Resumo da Ópera
.Por Ricardo Pereira.
Tudo ia aparentemente bem até GREEN BOOK, apesar do filme tratar da questão racial, o faz pela ótica do branco a exemplo do que fazia “CONDUZINDO MISS DAISY” em 1990, outro vencedor do Oscar de Melhor Filme.
O tom já era ingênuo em 1989, mas funcionou, hoje parece mais datado que nunca, até porque do racismo escancarado passamos ao racismo velado, ele continua vivo mesmo que não exista mais um guia dizendo quais hotéis e restaurantes os negros podem frequentar sem incomodar os brancos sendo impresso e distribuído.
É preciso, portanto, como faz Spike Lee em INFILTRADO NA KLAN escancará-lo novamente, para que todos, sobretudo brancos, percebam sua hipocrisia.
Por isso, GREEN BOOK é um filme que agrada tanto a audiência branca porque nele tudo é resolvido na base da compreensão de ambos os lados, sem nenhum trauma para os brancos, sem que nenhuma dívida lhes seja cobrada.
Mas de resto a noite teve seus momentos a serem celebrados, você pode não amar BOHEMIAN RHAPSODY, mas é significativo que Rami Malek tenha ganho sua estatueta interpretando um homossexual genial e talentoso como Freddie Mercury que significa tanto até hoje para meninos e meninas buscando sua identidade e felicidade.
Nunca tantos profissionais negros foram premiados numa edição do Oscar – sete – sinal de que a campanha encabeçada por Spike Lee em 2016 surtiu efeito – o “Oscar So White” denunciava a ausência de negros entre os indicados da Academia.
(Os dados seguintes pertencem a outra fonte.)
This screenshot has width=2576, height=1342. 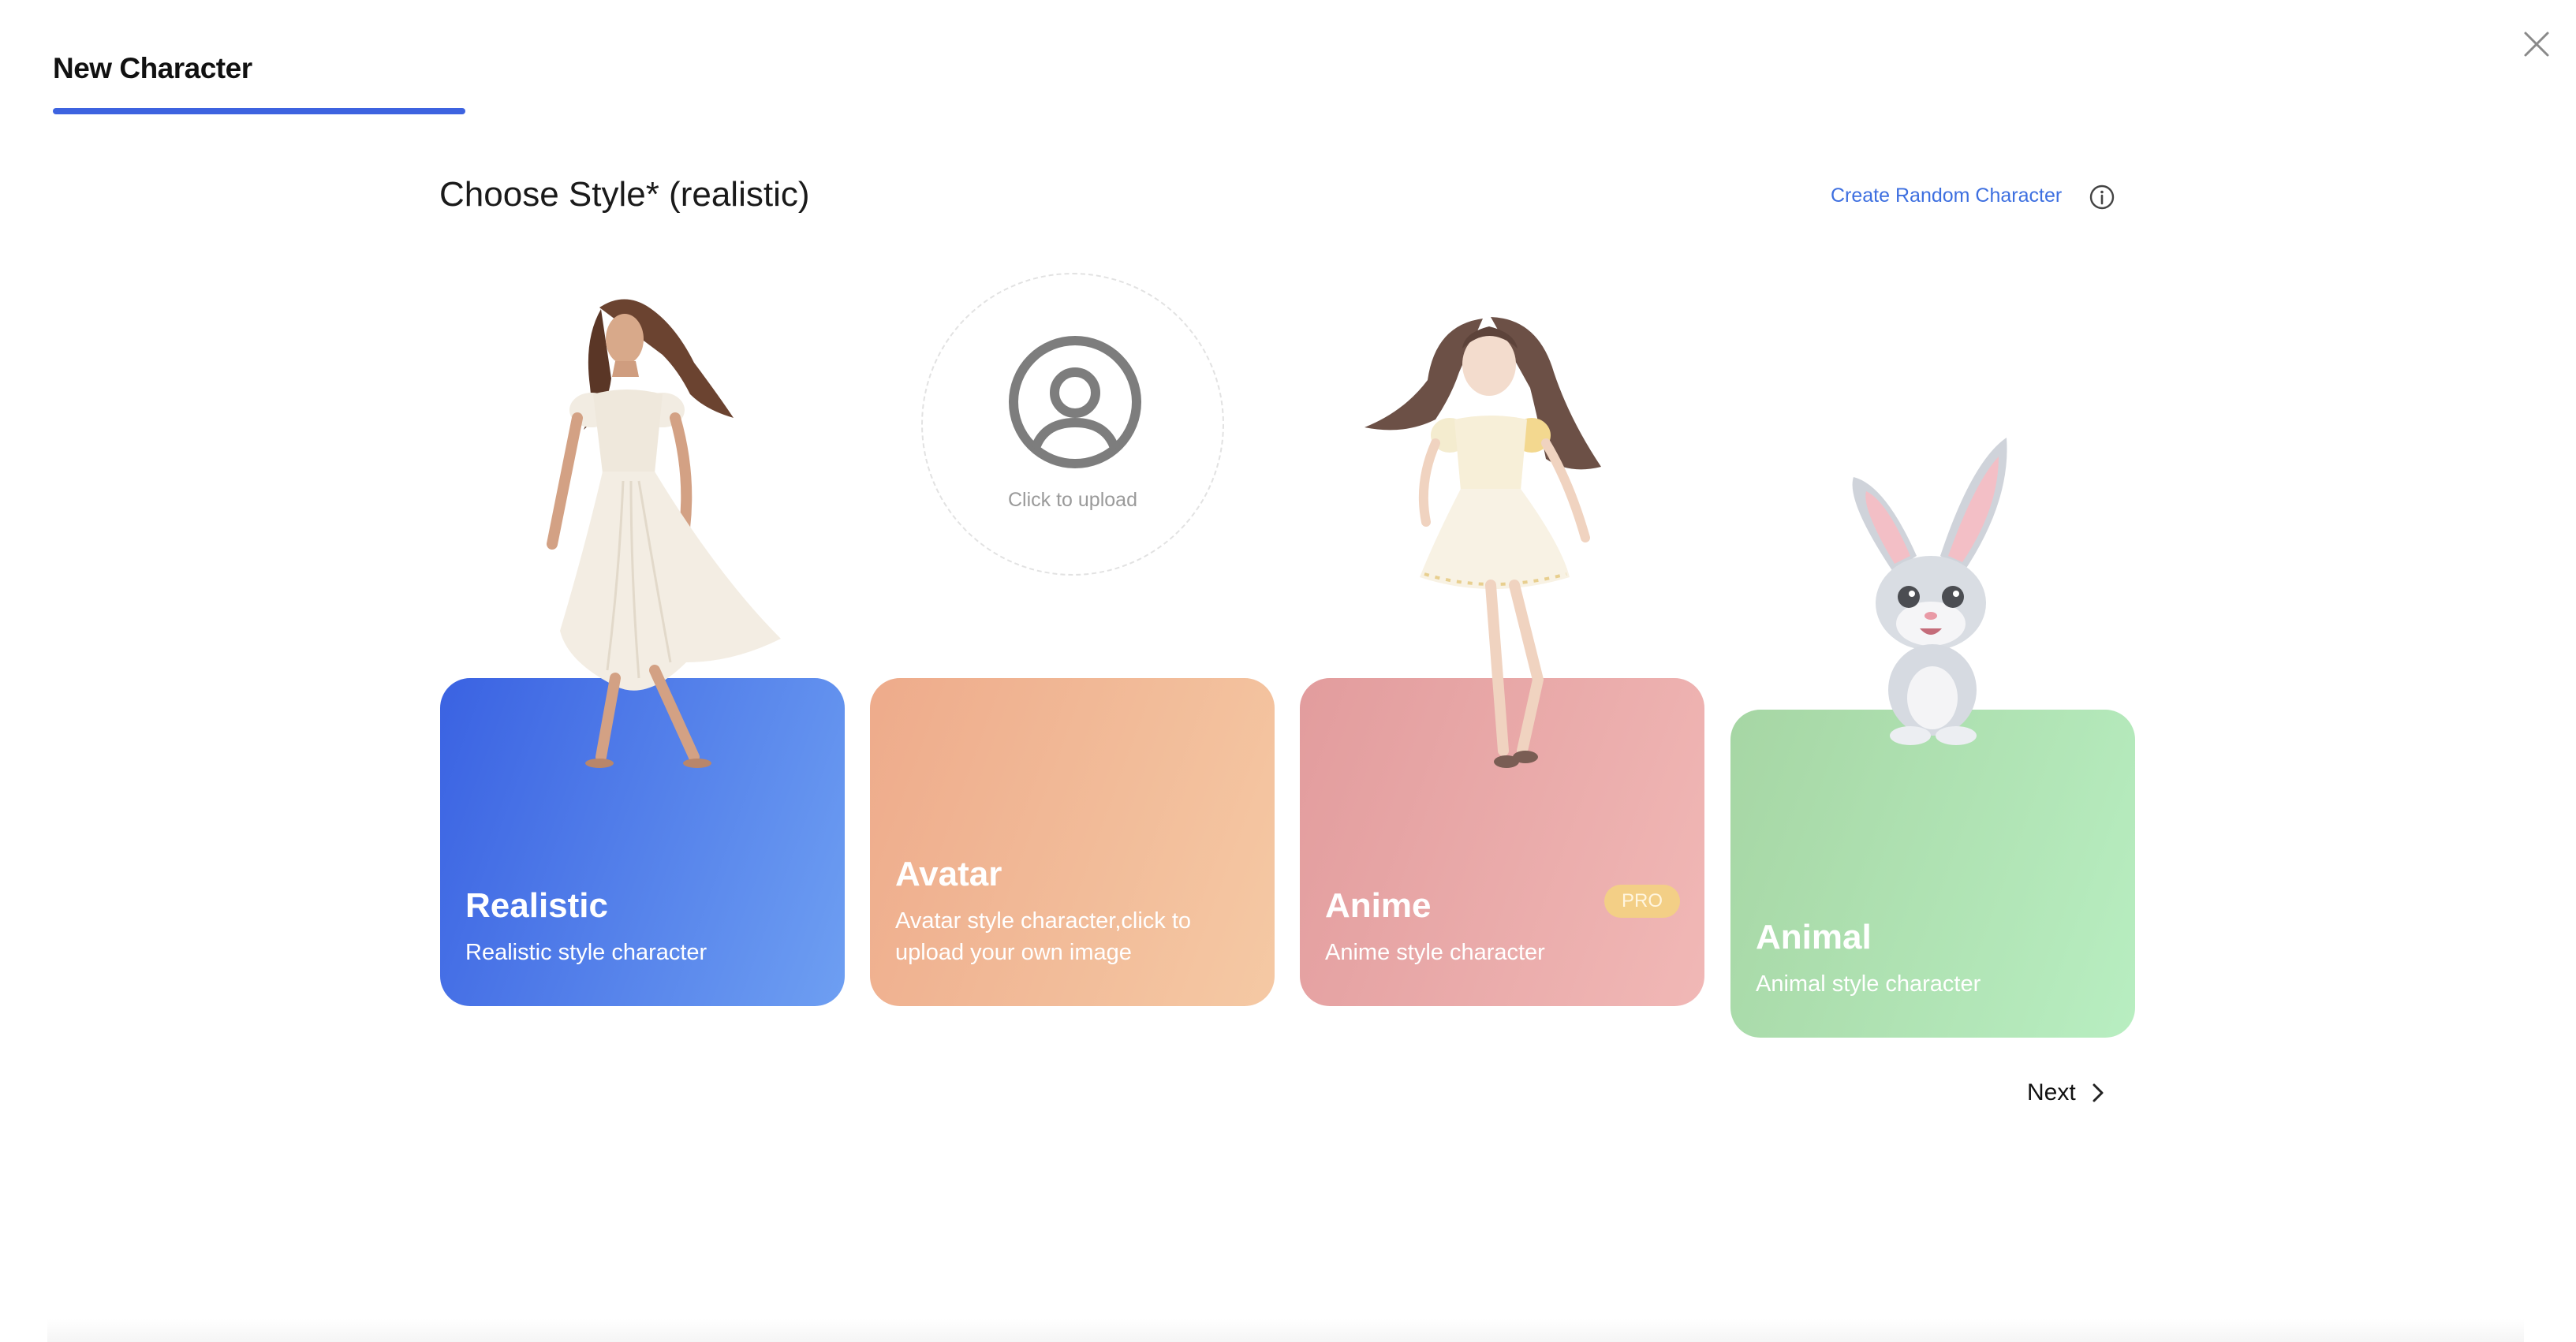 What do you see at coordinates (1868, 984) in the screenshot?
I see `card-description: Animal style character` at bounding box center [1868, 984].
De lá para cá, Hollywood se mexeu e os negros passaram a ganhar mais papéis e destaque nas produções, o Oscar para Spike Lee seguido do belo discurso do cineasta que como não poderia deixar de ser lembrou a opressão histórica à população negra no seu país – tema de quase todos os seus filmes e deste poderoso “INFILTRADO NA KLAN” – é uma espécie de reconhecimento não apenas do talento do cineasta, mas de sua luta.
Infelizmente na hora de escolher o melhor filme da noite, a Academia não fez a coisa certa e foi “GREEN BOOK” quem levou. Mas se “GREEN BOOK” entrou para a história do Oscar, “INFILTRADO NA KLAN” entrou para a história do cinema, o que é mais importante, história em que já se encontra “FAÇA A COISA CERTA”, derrotado em 1990 por “CONDUZINDO MISS DAISY” e hoje esquecido.
Também é significativo que enquanto o presidente dos Estados Unidos, Donald Trump, fala em construir um muro na fronteira com o México, Alfonso Cuarón e o seu “ROMA” represente tão bem na festa o país contando uma história cuja protagonista é uma indígena, uma empregada doméstica, pessoas que sentem e existem.
Da mesma forma nunca tantas mulheres foram premiadas numa única edição, quinze ao todo. E até um curta-metragem sobre menstruação foi premiado. Aliás, um belo filme – “PERIOD. END OF SENTENCE” que está no Netflix com o título de “ABSORVENDO O TABU”; assistam, meninos e meninas.
O cinema não vai mudar o mundo, mas através dele ideias são disseminadas, a maior parte dos filmes que vemos são de Hollywood e que nesta fábrica de sonhos mulheres, negros e imigrantes ganhem cada vez mais voz é algo a ser comemorado. Eu acho que é. Wakanda forever.
A capacidade que antecede, um mês da entrega do Oscar, é algo fabuloso. É de mais de 3.000 pessoas que são envolvidas diretamente, só para a grande noite de gala. O Brasil precisa aprender muito com isso. Mas em se falando da entrega do Oscar, esperava os atores Willen Dafoe e a Glen Close fossem ganhar o tal cobiçado troféu. E Roma, que deveria ter sido a grande vencedora de melhor filme ou no último caso, Infiltrado na Klan de Spike Lee. Enfim… O Oscar não é para os veteranos.